### What you need to do
Extract each line of the data below exactly as written.

### Data shown
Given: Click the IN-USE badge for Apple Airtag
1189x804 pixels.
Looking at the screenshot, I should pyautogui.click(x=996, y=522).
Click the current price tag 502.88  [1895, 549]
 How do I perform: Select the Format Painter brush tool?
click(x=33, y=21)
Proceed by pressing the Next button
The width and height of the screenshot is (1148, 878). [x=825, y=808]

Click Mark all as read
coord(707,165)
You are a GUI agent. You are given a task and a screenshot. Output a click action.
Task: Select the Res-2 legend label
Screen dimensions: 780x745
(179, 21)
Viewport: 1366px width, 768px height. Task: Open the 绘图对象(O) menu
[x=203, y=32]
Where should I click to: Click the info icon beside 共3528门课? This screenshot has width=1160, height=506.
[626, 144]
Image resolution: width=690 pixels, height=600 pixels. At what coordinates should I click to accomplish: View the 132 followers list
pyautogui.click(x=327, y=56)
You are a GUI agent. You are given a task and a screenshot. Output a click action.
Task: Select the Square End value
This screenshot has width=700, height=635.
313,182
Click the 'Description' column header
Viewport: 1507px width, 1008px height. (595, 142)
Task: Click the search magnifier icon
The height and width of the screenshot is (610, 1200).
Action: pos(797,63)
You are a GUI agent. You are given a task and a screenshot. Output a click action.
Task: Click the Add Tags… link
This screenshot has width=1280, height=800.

### Worked solution
Given: Click the IN-USE badge for Apple Airtag
1189x804 pixels.
Looking at the screenshot, I should pyautogui.click(x=996, y=522).
Click the current price tag 502.88  [1895, 549]
 How do I perform: Select the Format Painter brush tool?
click(x=33, y=21)
Proceed by pressing the Next button
The width and height of the screenshot is (1148, 878). [x=825, y=808]

Click Mark all as read
coord(707,165)
You are a GUI agent. You are given a task and a screenshot. Output a click action.
Task: Select the Res-2 legend label
Screen dimensions: 780x745
(179, 21)
Viewport: 1366px width, 768px height. Task: Open the 绘图对象(O) menu
[x=203, y=32]
Where should I click to: Click the info icon beside 共3528门课? This screenshot has width=1160, height=506.
[626, 144]
Image resolution: width=690 pixels, height=600 pixels. At what coordinates should I click to accomplish: View the 132 followers list
pyautogui.click(x=327, y=56)
You are a GUI agent. You are given a task and a screenshot. Output a click action.
Task: Select the Square End value
This screenshot has width=700, height=635.
313,182
Click the 'Description' column header
Viewport: 1507px width, 1008px height. (595, 142)
Task: Click the search magnifier icon
The height and width of the screenshot is (610, 1200).
Action: pos(797,63)
You are a GUI agent. You are given a task and a screenshot. Output a click action.
Task: Click the Add Tags… link
This screenshot has width=1280, height=800.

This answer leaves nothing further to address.